A bad crankshaft position sensor causes various issues with the engine performance, such as misfires, stalling, or difficulty starting the vehicle. It is important to regularly test your crankshaft to ensure that it is in good working condition. Testing your crankshaft sensor with a multimeter is a quick and easy way to diagnose potential issues with your engine’s starting system.
By following the simple steps outlined in this article, you can ensure that your sensor is functioning properly and avoid potential engine problems. In this powerful guide, you will learn how to test the crankshaft position sensor.

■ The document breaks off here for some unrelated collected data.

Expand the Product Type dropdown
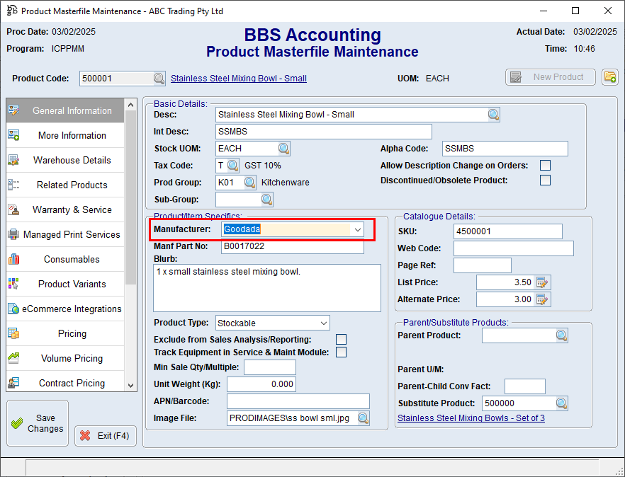 [325, 322]
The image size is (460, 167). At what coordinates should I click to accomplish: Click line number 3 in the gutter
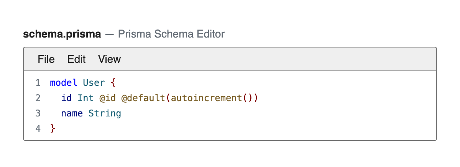[38, 113]
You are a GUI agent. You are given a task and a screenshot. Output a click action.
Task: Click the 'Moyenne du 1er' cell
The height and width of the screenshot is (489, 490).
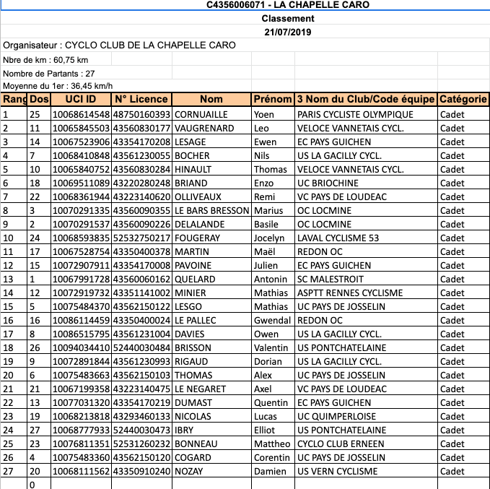[53, 87]
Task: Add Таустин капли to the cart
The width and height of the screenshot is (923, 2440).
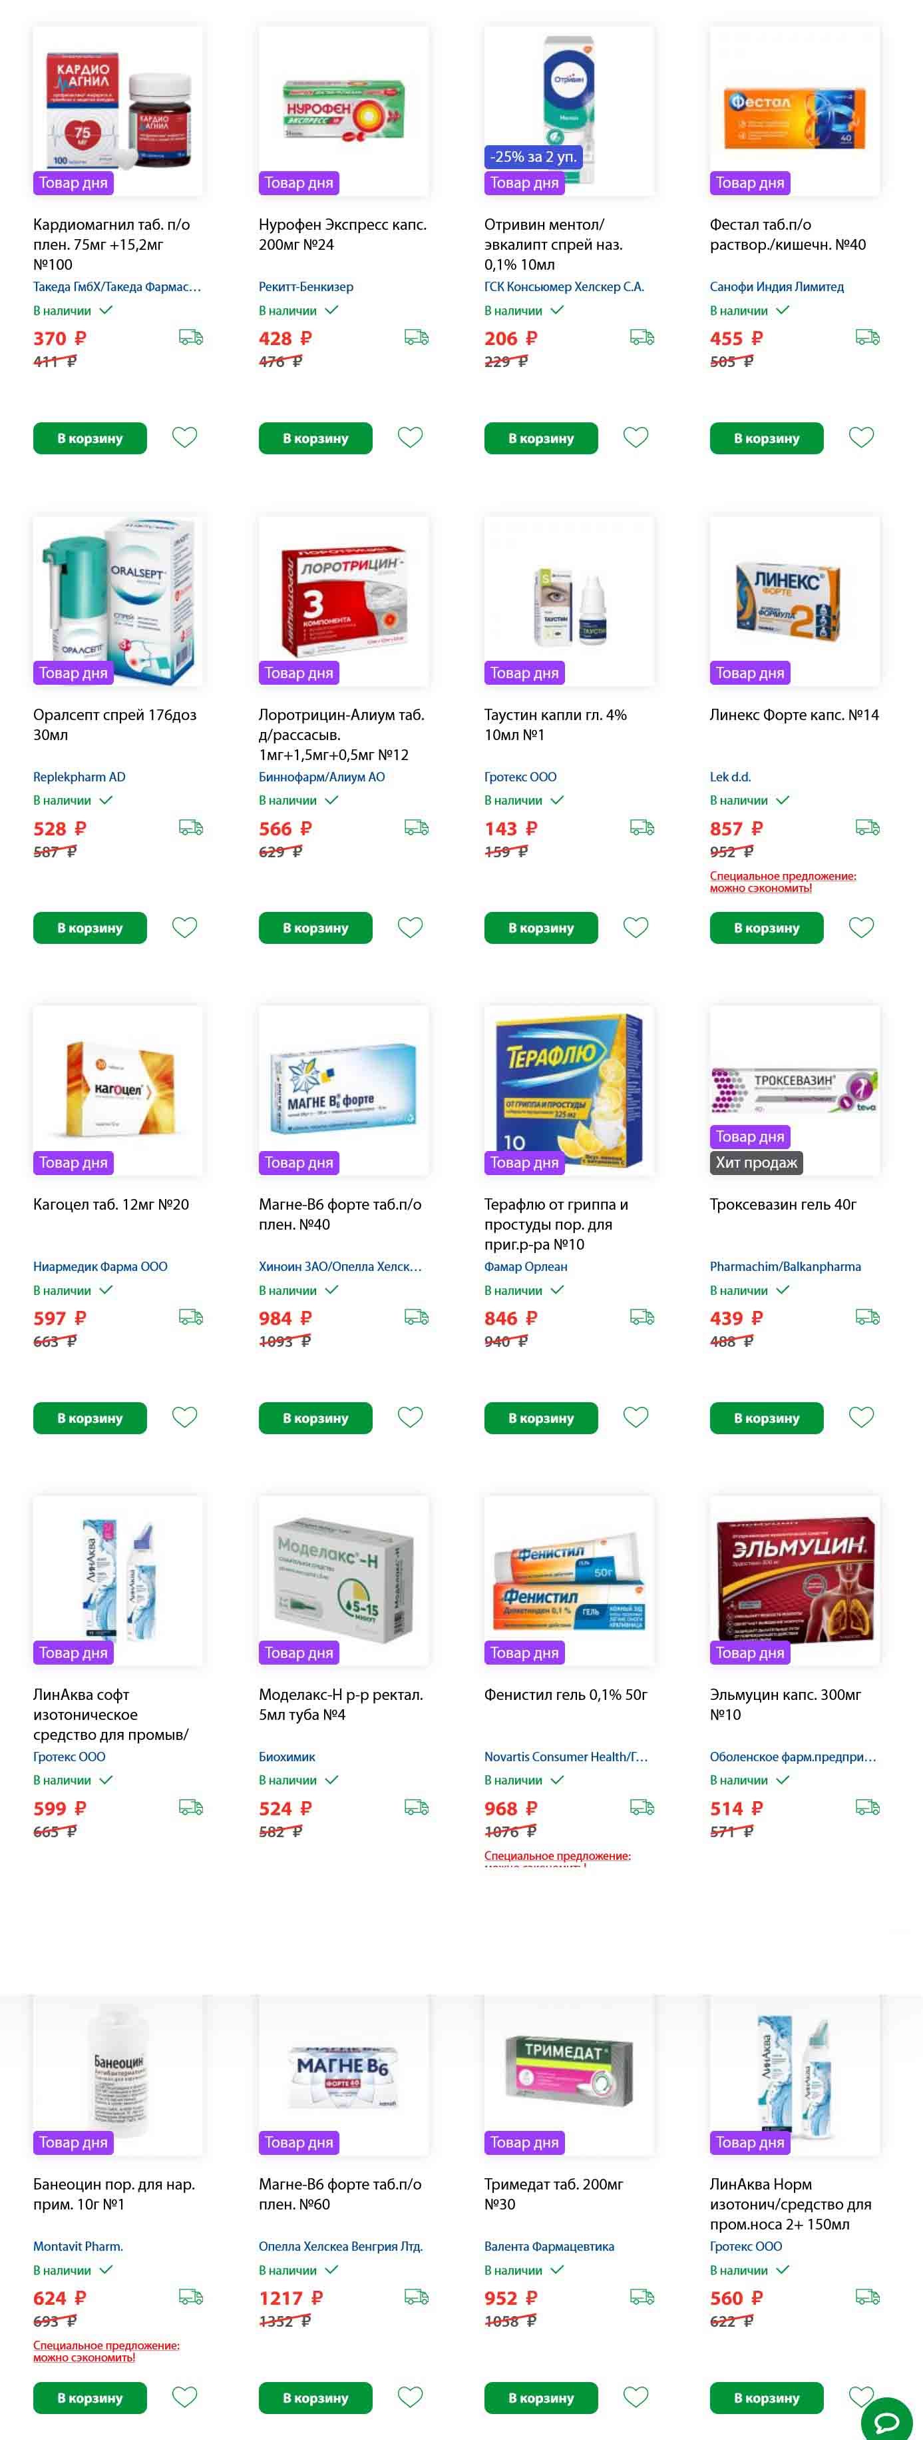Action: point(541,928)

What is Crankshaft Position Sensor
A crankshaft position sensor, commonly abbreviated as CKP sensor, is an electronic device used in internal combustion engines, whether petrol or diesel. Its primary function is to monitor the position of the crankshaft.
This crank position sensor controls ignition timing detects RPM and calculates relative engine speed. The sensor is typically installed near the flywheel ring gear and measures the rotation speed (RPMs) and the precise position of the engine crankshaft.

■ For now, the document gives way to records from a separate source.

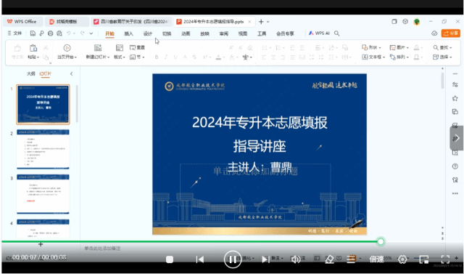Image resolution: width=464 pixels, height=274 pixels.
Task: Click the green video progress bar handle
Action: pyautogui.click(x=381, y=242)
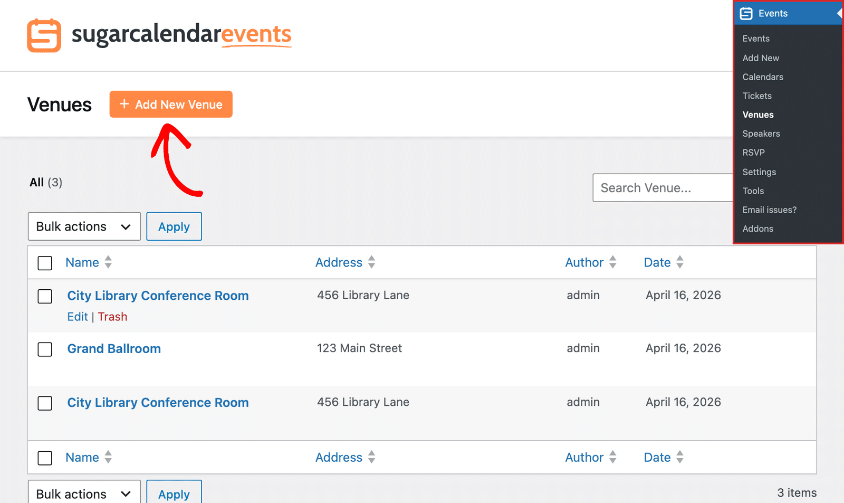Click the Sugar Calendar logo icon
844x503 pixels.
(x=44, y=35)
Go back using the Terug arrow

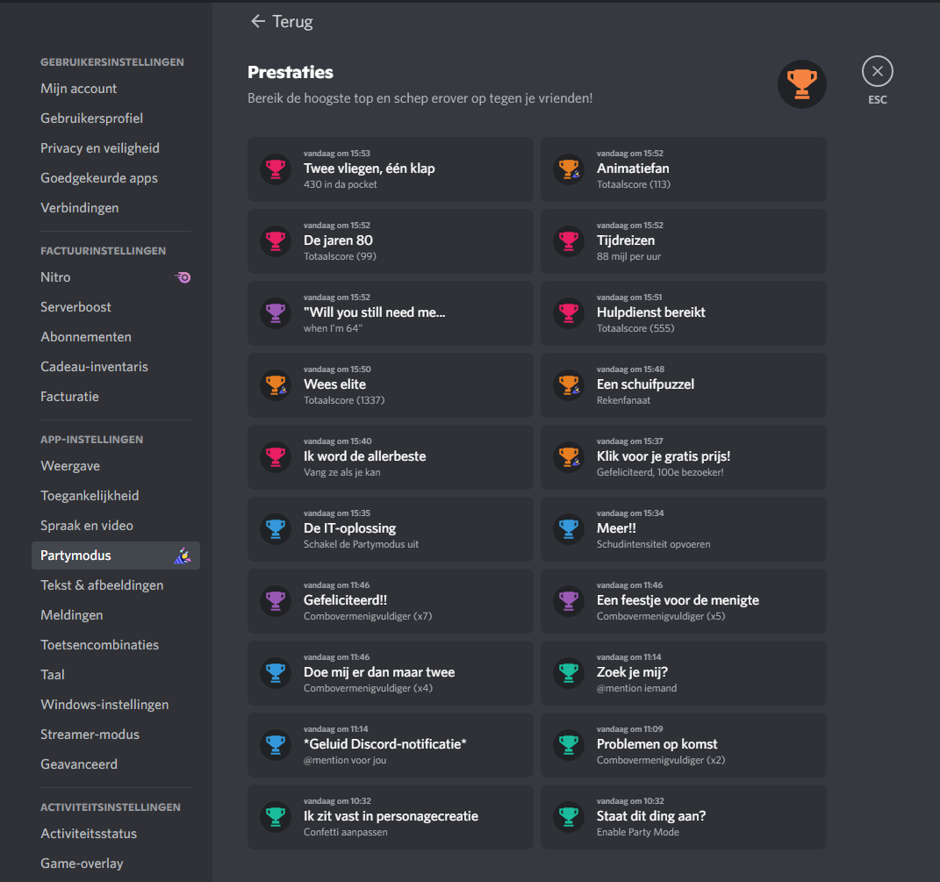point(258,22)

How To Test Crankshaft Position Sensor With Multimeter
Testing the crank sensor with a multimeter is an essential skill for any aspiring mechanic or DIYer. This article will provide step-by-step instructions on how to test the integrity of your crankshaft position sensor.
There are two most common types of crankshaft position sensors, inductive and hall-effect. The inductive or pick-up crank sensors have two wires while the hall-effect crank sensors have three wires. Below is the step-by-step procedure for testing inductive and hall-effect-type crank sensors.
Below is the procedure for two and three-wire crankshaft position sensor testing with a multimeter.
Symptoms Of Crankshaft Position Sensor
- Illuminated Check Engine Light: A faulty crank sensor can trigger the check engine light to turn on.
- Engine Vibration Issues: The engine may vibrate excessively due to the misfiring of cylinders caused by a failing crankshaft position sensor.
- Acceleration Problems: A faulty sensor would possibly lead to sluggish acceleration and even lead to a complete engine cut-off.
- Intermittent Stalling: A failing sensor would possibly cause intermittent stalling or engine cut-off.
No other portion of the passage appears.